In 1578, the Ottomans invaded the Safavid Empire, and by 1583 they were in possession of the Erivan province. In 1604, Safavid King Abbas I (1588–1629) expelled them and re-established the Safavid sway.

Around the same time, realizing the vulnerability of the province, King Abbas I ordered for the mass deportation and relocation of the Armenians from his Armenian territories (which thus included the Erivan Province), deeper into mainland Iran.

At the beginning of the seventeenth century, some 19,000 converted Catholic Armenians were living in three towns and twelve villages in the Nakhchivan, Ernjak and Jahuk regions, and had ten Catholic churches to serve them. When the Safavid Empire started to decline, in the second half of the 17th century, during the reign of King Suleiman I (1666–1694), the situation of the Catholic Armenians of Nakhchivan deteriorated. As a result of the increasing religious intolerance and misrule by governmental officials, the majority of the Armenian Catholics of Nakchivan had to convert to Islam. The remaining minority either returned to the Armenian Apostolic Church, or migrated to Smyrna, Constantinople, Bursa and other towns in the Ottoman Empire.

In 1639, the Safavids and the Ottomans concluded the Treaty of Zuhab. Eastern Armenia was reconfirmed as being an Iranian domain, whereas Western Armenia was irrevocably lost to the Ottomans. The ensuing period following 1639 was marked by peace and prosperity in the province. At the end of the seventeenth century, the Erivan Province had become a centre of Catholic missionary activities in the empire.

In 1679, the province was the epicenter of an earthquake, which resulted in the destruction and damaging of numerous notable structures.

In 1714, the mayor (kalantar) of the provincial capital, Mohammad Reza Beg, was appointed as the new ambassador to France, and led the embassy to Louis XIV of 1715.

In 1724, the Ottomans and the Russians invaded the crumbling empire. By the Treaty of Constantinople (1724), they agreed to divide the conquered territories between them. Per the treaty, the Ottomans gained the territory of the Erivan Province.

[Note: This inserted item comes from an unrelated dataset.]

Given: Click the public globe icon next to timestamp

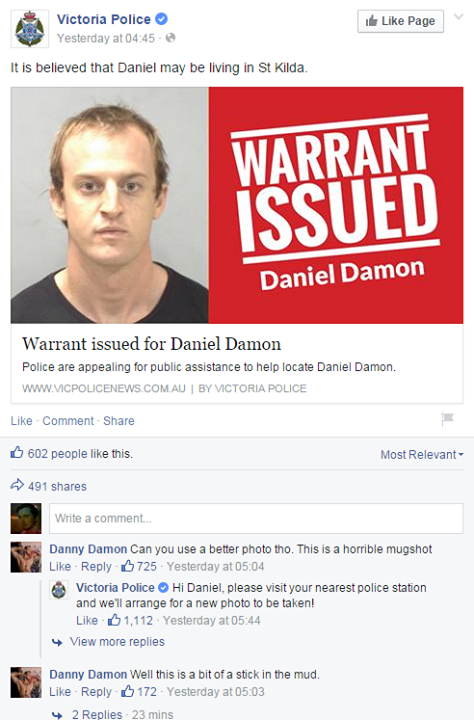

By 1735, Nader-Qoli Beg (later known as Nader Shah) had restored the Safavid sway over the Caucasus, including the Erivan Province. In 1736, he deposed the Safavids and became king himself, establishing Afsharid Iran.

Mint
The provincial capital, Erivan, housed an important Safavid mint. As much of Iran's gold and silver was imported from the Ottoman Empire, the mints near the border such as Erivan, Tabriz and Tiflis (Tbilisi) played an important role in converting foreign specie into Iranian coins. In the 1660s and 1670s, the office of mint master (zarrab-bashi) of Erivan was held by a series of local Armenians. The mint master of Nakhchivan in 1691 was also an Armenian.

Stationed Safavid force
The Erivan Province was of high importance to the Safavids, partly due to the fact that it bordered the Ottoman Empire. The French missionary and traveller Père Sanson, who was in the Safavid Empire during the latter part of King Suleiman I's reign (1666–1694), wrote that some 12,000 Safavid troops were stationed in the Erivan Province.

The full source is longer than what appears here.